Given text:
* * * * * * * * *
However, regardless of the algorithm employed, the accuracy and interpretability of machine learning models are deeply influenced by how the input data are preprocessed. In this context, normalization techniques play a crucial role, especially in regression modeling, where subtle changes in data scale can significantly affect model behavior and output. Although few articles provide unambiguous operational guidelines on the “uses” of standardization techniques, the following are well-documented in the literature:
Standardization techniques influence the information transmitted to models (e.g., [
9,
10]);
The choice of technique may improve or compromise the interpretability of results, particularly in contexts where the semantic meaning of variables is important, such as in economic and social models;
Different techniques meet different objectives, such as precision, robustness, threshold detection, noise reduction, relative comparison, etc.
This research investigates the impact of six different normalization techniques on the prediction of house prices using a machine-learning-based regression model. The research question addressed in this study is the following: “To what extent do different normalization techniques affect both the statistical reliability and the interpretability of regression models used to predict house prices?”. In order to understand this issue, the analysis is carried out on a heterogeneous dataset consisting of 117 housing prices (as dependent variables) and six extrinsic real estate variables reflecting the social, economic, and environmental characteristics of urban areas in the city of Rome (Italy). Evolutionary Polynomial Regression (EPR), a multivariate supervised regression model, is applied to each normalized dataset. By comparing the statistical accuracy and functional relationships of the resulting models, the study identifies which normalization techniques provide the most robust and interpretable results.
This work contributes to the field of information processes by addressing how the mathematical transformation of variables—through their normalization—affects the structure and the interpretability of the data in urban valuation models. The study responds to the growing need for epistemologically aware data practices in applied machine learning, particularly in socio-economic domains, such as housing market analysis. Even though normalization is usually a mere technical step in statistical modeling, in real estate, its implications are far beyond fixing a scale. For real estate professionals and urban analysts running regression models for forecasting and decision making, the choice of normalization procedure may change the apparent role of explanatory variables and the believability of their relationship with house prices. This paper addresses a need for lessening the chasm between statistical modeling and housing market insights and calls for a scrutiny of the data processing choices not only with respect to statistical integrity but, indeed, with respect to narrative intelligibility.
* * * * * * * * *
Source data:
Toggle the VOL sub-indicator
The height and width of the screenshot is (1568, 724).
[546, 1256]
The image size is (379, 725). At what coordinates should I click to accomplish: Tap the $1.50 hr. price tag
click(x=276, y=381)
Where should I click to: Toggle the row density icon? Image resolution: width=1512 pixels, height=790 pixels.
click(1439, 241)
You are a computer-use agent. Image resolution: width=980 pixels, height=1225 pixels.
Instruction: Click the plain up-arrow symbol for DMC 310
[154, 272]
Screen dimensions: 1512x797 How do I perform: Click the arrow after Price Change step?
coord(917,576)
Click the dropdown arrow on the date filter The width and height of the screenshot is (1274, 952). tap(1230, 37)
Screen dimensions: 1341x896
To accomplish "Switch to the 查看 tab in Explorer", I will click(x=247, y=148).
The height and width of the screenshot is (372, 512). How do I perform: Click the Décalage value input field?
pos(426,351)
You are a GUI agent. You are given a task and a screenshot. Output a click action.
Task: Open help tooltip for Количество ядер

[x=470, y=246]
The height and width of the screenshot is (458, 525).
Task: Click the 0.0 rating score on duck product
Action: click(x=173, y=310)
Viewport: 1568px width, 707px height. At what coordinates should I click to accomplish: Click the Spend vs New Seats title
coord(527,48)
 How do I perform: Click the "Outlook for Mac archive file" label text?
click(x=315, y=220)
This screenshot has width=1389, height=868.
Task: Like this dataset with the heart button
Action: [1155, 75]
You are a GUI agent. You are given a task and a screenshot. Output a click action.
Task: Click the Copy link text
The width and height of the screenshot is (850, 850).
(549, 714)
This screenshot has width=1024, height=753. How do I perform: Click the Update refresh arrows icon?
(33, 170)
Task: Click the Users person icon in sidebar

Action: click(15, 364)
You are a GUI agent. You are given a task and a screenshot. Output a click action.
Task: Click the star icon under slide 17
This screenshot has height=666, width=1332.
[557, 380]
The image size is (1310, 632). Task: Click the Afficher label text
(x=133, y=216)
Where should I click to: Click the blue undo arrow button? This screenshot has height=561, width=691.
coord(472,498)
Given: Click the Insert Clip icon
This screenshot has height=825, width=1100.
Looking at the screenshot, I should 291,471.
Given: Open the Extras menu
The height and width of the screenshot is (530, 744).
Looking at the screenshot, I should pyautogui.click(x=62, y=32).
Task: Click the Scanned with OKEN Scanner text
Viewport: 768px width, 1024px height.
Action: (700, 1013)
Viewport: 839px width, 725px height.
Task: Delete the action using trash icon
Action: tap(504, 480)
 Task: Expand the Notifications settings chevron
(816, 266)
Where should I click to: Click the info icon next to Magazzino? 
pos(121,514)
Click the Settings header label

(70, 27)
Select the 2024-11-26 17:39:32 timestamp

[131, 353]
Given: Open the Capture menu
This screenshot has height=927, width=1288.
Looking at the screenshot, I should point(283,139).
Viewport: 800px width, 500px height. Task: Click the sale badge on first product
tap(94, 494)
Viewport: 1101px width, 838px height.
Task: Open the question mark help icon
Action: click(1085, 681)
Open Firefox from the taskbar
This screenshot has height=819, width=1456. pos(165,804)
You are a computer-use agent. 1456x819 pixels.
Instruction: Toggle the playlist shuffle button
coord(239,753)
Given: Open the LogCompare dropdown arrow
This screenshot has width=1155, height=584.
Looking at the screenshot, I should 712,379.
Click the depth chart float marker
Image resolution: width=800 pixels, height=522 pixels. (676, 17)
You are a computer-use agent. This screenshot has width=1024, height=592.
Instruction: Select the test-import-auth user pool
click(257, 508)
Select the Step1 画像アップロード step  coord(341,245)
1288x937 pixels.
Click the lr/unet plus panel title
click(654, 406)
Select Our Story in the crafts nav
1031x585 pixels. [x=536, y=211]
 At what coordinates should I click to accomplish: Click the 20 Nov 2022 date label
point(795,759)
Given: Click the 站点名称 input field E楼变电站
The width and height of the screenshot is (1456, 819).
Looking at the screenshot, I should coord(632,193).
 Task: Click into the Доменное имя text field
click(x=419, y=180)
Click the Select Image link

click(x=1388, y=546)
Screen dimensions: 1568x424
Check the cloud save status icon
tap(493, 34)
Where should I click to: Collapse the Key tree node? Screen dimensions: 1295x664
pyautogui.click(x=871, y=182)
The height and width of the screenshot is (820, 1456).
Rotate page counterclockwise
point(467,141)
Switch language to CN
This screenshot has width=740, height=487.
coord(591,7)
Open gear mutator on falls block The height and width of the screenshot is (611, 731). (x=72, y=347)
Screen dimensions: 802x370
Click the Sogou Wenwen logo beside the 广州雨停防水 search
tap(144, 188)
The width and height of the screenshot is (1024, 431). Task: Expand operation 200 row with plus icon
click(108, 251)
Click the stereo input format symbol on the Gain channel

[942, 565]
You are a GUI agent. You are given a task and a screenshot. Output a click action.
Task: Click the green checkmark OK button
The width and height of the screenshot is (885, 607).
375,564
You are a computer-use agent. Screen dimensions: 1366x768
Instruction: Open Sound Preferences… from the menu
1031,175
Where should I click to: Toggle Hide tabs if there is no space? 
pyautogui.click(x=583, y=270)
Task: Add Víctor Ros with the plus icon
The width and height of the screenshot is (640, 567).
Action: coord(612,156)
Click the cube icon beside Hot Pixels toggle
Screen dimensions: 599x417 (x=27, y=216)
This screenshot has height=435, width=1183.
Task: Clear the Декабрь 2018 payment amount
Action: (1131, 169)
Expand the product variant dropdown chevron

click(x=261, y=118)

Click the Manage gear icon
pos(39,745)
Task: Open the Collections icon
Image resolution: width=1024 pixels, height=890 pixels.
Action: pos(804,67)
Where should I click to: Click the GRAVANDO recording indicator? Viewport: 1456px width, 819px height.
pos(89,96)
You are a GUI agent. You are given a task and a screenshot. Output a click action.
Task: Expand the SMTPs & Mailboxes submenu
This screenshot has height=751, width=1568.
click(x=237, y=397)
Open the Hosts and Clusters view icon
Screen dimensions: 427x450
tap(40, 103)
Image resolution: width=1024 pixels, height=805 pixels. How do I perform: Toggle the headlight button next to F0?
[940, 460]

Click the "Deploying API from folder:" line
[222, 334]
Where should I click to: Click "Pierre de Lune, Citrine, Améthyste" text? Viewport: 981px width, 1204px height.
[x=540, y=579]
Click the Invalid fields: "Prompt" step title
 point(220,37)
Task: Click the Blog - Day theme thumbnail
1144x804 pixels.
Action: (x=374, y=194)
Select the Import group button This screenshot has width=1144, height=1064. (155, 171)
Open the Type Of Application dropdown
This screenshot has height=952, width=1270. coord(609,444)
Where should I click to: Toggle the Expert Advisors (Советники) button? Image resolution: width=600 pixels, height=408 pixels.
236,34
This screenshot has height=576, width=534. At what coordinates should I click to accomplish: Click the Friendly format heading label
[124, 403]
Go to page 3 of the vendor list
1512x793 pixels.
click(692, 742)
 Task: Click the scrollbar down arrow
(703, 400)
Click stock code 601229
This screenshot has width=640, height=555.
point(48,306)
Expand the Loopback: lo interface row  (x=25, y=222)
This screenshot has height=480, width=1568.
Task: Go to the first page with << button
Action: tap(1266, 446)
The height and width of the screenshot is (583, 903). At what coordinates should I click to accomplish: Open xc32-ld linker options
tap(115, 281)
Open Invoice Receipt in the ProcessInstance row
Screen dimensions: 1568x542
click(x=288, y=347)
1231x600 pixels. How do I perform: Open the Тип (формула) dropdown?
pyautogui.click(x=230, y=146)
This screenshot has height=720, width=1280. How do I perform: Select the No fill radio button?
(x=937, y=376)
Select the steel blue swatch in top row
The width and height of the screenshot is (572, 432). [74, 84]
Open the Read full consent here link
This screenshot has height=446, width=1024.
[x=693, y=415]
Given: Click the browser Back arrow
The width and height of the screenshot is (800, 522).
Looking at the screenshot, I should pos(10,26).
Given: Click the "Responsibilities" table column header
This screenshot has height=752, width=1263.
* * * * * * * * *
Work to complete:
a) In the passage on data normalization, condense the paragraph beginning "This research investigates" into a short bulleted list that keeps its main facts.
b) Show each line of the records that contains the word "label".

Full answers:
a)
- Goal: examine how six normalization techniques affect house-price prediction with a machine-learning regression model.
- Research question: to what extent do different normalization techniques affect the statistical reliability and interpretability of regression models that predict house prices?
- Data: a heterogeneous dataset of 117 housing prices (the dependent variables) and six extrinsic real estate variables. These variables reflect the social, economic, and environmental characteristics of urban areas in Rome, Italy.
- Method: Evolutionary Polynomial Regression (EPR), a multivariate supervised regression model, is applied to each normalized dataset.
- Outcome: comparing the statistical accuracy and functional relationships of the resulting models shows which techniques give the most robust and interpretable results.

b)
 How do I perform: Click the "Outlook for Mac archive file" label text?
The image size is (1310, 632). Task: Click the Afficher label text
Click the Settings header label
 At what coordinates should I click to accomplish: Click the 20 Nov 2022 date label
This screenshot has height=576, width=534. At what coordinates should I click to accomplish: Click the Friendly format heading label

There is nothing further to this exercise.